Crazy Stupid Love has a little problem. It occurs around the halfway mark. Up until then, everything’s been fine. Steve Carell has been likable as Cal, a middle-aged man trying to get over being dumped by his wife by hanging out with a young barhound (Ryan Gosling, showing sly comedy chops and about 54 abdominal muscles) who teaches him the ways of the stud/objectionable douchebag. He’s done the boy version of the fashion montage (putting on nice suits and having a haircut that doesn’t look like it was done by a rusted Edward Scissorhands) and bedded a wired Marisa Tomei. It’s all very fun, if not a tiny bit tired and steeped in annoying plinky music from Now That’s What I Call Indie Cinema Vol. 3. Then a scene comes out of nowhere and smacks it like a rail crash.

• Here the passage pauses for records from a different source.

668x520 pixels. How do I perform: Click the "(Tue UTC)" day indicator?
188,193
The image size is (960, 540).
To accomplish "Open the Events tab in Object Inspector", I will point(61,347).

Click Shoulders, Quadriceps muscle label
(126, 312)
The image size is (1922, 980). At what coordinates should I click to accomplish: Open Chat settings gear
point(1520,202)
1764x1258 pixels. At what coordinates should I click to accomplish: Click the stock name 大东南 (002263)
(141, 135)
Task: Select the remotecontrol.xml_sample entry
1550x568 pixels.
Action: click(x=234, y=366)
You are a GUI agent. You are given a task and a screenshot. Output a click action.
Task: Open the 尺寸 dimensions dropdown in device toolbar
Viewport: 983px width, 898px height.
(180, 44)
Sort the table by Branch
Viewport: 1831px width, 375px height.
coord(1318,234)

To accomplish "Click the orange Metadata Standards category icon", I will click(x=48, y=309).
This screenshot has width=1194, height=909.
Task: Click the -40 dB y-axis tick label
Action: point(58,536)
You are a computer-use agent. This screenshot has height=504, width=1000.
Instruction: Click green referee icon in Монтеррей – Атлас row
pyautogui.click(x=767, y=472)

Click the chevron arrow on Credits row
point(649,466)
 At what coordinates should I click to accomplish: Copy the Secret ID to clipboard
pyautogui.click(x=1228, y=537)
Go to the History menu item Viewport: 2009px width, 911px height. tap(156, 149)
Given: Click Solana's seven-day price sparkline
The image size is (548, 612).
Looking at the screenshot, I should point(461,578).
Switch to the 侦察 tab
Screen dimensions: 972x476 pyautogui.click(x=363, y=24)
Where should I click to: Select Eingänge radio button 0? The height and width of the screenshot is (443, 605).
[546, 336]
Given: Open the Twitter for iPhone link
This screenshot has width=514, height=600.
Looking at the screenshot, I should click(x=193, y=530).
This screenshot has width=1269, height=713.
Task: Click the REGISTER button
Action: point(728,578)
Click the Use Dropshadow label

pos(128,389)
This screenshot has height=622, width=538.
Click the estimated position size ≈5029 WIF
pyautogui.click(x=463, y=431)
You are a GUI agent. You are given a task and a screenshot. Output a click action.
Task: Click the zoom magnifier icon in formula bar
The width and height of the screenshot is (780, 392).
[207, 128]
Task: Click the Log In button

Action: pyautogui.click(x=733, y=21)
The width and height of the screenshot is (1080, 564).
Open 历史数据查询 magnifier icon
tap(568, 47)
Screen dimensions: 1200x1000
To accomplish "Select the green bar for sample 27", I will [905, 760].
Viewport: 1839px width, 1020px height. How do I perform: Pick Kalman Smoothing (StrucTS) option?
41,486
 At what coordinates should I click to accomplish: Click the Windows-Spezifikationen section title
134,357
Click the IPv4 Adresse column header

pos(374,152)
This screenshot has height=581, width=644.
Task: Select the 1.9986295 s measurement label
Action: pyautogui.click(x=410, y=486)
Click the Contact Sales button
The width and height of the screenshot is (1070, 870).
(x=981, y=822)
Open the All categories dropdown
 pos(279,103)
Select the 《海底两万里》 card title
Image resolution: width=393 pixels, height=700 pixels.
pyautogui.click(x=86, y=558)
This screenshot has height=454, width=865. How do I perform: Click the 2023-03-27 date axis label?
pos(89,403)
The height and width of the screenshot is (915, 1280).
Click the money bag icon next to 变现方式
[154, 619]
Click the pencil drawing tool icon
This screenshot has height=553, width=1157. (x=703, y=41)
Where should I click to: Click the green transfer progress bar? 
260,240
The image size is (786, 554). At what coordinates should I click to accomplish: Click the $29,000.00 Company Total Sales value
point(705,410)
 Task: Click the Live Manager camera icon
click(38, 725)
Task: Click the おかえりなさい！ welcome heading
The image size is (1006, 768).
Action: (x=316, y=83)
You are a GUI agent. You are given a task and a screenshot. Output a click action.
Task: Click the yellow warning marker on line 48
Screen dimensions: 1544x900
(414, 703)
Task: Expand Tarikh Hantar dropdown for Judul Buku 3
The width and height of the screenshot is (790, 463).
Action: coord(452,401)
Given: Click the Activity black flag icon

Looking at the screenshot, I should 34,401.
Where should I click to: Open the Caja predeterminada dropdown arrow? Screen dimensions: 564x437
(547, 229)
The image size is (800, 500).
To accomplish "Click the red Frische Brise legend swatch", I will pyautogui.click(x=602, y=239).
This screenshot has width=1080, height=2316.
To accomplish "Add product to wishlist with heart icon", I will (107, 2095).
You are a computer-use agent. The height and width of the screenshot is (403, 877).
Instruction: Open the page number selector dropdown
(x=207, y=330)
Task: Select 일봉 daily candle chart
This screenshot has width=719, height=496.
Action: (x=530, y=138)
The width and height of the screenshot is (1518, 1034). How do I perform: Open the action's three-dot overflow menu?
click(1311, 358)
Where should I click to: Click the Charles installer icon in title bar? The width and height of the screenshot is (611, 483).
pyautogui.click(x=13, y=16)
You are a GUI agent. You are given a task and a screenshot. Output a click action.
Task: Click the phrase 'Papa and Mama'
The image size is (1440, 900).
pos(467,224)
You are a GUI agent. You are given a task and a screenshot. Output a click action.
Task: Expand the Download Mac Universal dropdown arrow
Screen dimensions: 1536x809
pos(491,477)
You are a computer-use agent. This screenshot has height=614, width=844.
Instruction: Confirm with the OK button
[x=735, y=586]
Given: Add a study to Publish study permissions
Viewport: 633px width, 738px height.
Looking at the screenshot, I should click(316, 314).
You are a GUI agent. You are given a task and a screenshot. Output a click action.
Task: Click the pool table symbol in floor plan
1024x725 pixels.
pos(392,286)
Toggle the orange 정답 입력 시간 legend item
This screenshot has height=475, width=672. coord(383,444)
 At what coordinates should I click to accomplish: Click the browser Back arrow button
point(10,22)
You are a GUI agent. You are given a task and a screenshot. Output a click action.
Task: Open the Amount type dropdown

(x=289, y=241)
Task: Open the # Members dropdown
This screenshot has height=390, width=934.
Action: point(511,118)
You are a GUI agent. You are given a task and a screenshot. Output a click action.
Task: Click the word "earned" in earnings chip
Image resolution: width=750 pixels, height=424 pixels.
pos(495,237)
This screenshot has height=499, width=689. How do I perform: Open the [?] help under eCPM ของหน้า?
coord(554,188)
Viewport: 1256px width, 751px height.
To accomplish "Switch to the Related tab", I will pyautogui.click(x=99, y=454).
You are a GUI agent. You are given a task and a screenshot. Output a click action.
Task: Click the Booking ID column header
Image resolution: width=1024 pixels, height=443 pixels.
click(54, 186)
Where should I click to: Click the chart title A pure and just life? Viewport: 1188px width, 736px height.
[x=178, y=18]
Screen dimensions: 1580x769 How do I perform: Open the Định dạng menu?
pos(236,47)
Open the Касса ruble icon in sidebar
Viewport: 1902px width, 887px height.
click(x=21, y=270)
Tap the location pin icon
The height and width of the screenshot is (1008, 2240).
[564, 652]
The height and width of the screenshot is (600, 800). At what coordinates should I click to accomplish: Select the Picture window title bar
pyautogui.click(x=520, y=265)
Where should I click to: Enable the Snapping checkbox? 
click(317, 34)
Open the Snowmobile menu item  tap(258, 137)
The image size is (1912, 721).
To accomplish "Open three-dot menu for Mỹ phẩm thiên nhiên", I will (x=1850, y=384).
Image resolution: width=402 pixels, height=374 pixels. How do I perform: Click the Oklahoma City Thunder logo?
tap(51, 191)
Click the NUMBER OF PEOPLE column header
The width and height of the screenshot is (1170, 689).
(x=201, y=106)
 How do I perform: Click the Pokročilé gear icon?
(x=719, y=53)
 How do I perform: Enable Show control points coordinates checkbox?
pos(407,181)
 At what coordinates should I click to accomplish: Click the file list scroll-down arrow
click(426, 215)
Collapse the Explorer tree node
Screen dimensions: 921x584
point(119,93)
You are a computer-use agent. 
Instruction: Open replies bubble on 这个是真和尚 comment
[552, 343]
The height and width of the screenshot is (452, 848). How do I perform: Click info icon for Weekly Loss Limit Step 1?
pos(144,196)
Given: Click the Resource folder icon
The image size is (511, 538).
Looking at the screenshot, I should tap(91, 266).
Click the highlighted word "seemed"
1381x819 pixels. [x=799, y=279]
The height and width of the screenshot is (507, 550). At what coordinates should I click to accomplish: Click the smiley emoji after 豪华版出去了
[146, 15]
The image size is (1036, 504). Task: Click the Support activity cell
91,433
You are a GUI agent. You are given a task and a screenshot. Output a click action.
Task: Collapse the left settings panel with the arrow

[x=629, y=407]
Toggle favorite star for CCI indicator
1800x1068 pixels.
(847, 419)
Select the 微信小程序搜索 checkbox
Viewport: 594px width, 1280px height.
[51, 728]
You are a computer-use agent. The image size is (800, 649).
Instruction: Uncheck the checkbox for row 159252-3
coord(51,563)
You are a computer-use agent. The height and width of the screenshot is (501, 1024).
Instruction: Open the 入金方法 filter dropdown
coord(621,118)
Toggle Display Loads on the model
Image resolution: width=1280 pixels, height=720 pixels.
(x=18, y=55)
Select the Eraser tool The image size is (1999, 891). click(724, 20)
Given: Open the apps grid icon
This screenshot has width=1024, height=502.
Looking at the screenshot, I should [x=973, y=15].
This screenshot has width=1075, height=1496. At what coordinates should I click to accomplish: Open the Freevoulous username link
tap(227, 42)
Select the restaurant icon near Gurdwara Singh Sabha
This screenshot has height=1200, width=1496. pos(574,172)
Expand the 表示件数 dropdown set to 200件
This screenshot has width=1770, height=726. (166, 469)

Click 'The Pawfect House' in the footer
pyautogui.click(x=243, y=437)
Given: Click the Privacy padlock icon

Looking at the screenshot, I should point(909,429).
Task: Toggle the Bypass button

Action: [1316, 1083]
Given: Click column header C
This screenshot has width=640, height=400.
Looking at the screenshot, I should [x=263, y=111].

Without wanting to spoil anything —although if you didn’t know this was coming from minute one you really need to brush up on rom-com lore — it’s the moment pithy lawyer Hannah (Emma Stone) decides she’s going to give Jacob (Gosling) a chance. It’s not so much a seduction as a throw down, a trading of moves and brush-offs. But it relaxes into something so stylish, so easy, funny, wildly romantic, casually sexy and really quite silly that the film seems doomed not to recover. It flies well above everything before it. As soon as it’s over you want to be back there with those characters. Everything else seems a bit floppy and wan in contrast.
Delightfully, however, the rest of the movie rises to meet it. After a first half that dashes about haphazardly, the relationships thicken. It’s still romantic comedy, written deft and detailed by Dan Fogelman, but it’s shooting harder for the romance, unafraid to follow a big laugh with a longer breather.
Every sigh and misty eye is earned, played by a cast so skilled you never give it a thought. It’s rare for a rom-com to manage even one truly romantic relationship. Most just crassly clatter towards the bit with the power ballad. This manages three, arguably four. It’s one of the most delightful, witty films of the year so far. This is a keeper.
A wonderful comedy of romance, pain and getting it all wrong until somebody makes you do it right. The kind of film that makes you want to call someone the minute its over, even if just to tell them to go see this movie.